(WORK TO COMPLETE): Lines to restate from the data below: from the one containing "frame number 0" to the one containing "You are a computer-use", both included. Give them again exactly, and only them.

++++ SOURCE DATA ++++

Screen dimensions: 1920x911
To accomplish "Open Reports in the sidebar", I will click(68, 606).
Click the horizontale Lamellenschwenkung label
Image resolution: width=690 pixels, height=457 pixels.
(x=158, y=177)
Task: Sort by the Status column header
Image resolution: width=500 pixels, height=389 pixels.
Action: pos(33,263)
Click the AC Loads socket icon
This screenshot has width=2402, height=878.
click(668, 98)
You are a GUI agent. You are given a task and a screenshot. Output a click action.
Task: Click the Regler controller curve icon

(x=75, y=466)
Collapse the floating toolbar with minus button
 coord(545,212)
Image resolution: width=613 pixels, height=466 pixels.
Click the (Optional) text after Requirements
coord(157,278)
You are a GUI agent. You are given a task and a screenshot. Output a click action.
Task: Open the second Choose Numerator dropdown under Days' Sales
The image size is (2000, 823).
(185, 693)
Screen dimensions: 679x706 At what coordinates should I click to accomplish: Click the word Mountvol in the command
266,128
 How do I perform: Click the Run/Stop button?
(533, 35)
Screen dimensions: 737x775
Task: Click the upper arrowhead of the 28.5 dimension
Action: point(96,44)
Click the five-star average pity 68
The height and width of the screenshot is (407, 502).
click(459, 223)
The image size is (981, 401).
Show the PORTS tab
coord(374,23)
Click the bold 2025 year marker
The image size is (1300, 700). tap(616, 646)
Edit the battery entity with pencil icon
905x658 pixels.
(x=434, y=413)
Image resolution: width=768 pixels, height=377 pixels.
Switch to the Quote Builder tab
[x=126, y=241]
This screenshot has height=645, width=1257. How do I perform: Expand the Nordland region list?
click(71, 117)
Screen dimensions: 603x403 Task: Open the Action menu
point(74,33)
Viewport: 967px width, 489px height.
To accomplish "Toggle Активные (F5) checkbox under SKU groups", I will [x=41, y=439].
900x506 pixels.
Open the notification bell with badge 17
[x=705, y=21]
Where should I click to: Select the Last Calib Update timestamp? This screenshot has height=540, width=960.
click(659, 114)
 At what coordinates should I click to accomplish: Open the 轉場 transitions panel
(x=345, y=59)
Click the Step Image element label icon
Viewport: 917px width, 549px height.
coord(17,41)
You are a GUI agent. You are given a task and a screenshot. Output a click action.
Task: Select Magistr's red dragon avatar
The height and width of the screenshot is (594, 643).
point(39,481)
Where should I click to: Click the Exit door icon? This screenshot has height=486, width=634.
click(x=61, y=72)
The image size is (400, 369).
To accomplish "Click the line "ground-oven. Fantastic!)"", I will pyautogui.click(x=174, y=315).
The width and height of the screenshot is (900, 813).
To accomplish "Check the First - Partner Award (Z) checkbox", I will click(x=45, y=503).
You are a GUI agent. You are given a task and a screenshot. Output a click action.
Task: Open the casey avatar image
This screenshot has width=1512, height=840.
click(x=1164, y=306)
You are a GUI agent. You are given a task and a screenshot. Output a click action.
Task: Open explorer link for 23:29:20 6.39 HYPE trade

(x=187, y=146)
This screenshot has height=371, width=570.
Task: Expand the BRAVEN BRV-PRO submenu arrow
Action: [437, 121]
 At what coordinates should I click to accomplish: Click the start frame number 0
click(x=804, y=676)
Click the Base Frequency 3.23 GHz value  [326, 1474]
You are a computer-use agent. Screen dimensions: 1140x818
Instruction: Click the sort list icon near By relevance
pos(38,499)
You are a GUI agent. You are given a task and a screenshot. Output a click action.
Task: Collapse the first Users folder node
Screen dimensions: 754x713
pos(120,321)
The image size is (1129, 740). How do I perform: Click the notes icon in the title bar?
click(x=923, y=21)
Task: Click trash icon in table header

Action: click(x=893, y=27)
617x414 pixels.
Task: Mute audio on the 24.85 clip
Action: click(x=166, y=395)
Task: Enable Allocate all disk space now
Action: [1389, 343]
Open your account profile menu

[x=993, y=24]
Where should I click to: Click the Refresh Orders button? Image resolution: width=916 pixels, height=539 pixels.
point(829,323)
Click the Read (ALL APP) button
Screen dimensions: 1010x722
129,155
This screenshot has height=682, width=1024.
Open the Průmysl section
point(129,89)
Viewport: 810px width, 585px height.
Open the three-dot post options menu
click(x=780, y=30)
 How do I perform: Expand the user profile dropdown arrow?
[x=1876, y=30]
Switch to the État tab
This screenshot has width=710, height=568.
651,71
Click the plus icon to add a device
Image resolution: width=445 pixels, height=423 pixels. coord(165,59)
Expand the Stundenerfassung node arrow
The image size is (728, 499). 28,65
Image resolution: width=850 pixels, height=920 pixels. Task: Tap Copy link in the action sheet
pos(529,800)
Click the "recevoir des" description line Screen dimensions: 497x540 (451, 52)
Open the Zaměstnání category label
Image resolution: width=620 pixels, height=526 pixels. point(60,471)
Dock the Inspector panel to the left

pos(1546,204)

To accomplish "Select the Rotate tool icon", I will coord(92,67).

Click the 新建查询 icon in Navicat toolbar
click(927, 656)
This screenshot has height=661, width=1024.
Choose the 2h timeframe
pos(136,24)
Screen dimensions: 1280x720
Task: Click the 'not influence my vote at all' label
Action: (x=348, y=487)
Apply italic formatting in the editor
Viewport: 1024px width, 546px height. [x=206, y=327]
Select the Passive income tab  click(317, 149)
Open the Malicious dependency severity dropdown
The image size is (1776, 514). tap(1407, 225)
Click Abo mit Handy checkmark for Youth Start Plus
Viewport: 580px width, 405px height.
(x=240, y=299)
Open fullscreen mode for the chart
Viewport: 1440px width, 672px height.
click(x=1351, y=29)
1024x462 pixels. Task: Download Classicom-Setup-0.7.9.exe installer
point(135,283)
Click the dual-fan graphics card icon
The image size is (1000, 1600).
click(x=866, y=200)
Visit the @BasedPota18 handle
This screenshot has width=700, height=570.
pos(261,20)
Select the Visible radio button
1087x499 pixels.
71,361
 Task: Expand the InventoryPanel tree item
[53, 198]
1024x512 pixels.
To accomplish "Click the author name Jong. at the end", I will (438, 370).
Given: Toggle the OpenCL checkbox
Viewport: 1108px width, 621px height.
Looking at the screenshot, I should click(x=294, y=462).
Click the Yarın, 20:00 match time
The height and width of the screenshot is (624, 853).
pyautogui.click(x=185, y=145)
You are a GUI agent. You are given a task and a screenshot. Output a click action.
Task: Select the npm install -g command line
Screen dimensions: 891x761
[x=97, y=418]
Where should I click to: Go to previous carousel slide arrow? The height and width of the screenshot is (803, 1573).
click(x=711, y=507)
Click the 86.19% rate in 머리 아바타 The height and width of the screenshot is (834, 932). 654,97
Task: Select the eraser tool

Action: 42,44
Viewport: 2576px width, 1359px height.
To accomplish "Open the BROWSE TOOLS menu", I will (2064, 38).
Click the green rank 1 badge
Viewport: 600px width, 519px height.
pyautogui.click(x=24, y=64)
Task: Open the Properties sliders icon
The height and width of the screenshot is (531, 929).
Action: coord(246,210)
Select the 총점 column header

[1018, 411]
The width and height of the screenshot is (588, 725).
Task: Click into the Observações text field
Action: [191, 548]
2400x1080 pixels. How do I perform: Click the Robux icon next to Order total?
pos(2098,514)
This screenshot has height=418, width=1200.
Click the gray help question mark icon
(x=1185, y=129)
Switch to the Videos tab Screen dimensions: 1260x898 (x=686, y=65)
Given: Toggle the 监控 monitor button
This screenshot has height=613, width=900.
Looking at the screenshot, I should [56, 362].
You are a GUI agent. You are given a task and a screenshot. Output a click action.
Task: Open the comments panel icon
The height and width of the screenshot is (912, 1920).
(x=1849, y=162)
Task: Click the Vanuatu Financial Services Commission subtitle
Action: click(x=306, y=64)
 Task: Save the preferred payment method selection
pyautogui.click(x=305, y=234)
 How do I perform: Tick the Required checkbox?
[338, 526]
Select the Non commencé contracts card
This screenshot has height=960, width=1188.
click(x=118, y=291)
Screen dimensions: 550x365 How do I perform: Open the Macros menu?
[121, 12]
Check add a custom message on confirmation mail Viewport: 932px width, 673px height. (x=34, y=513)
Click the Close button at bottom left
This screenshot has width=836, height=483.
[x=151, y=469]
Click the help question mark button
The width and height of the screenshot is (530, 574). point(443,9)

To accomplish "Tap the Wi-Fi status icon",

++++

(EXERCISE ANSWER):
 At what coordinates should I click to accomplish: Click the start frame number 0
click(x=804, y=676)
Click the Base Frequency 3.23 GHz value  [326, 1474]
You are a computer-use agent. Screen dimensions: 1140x818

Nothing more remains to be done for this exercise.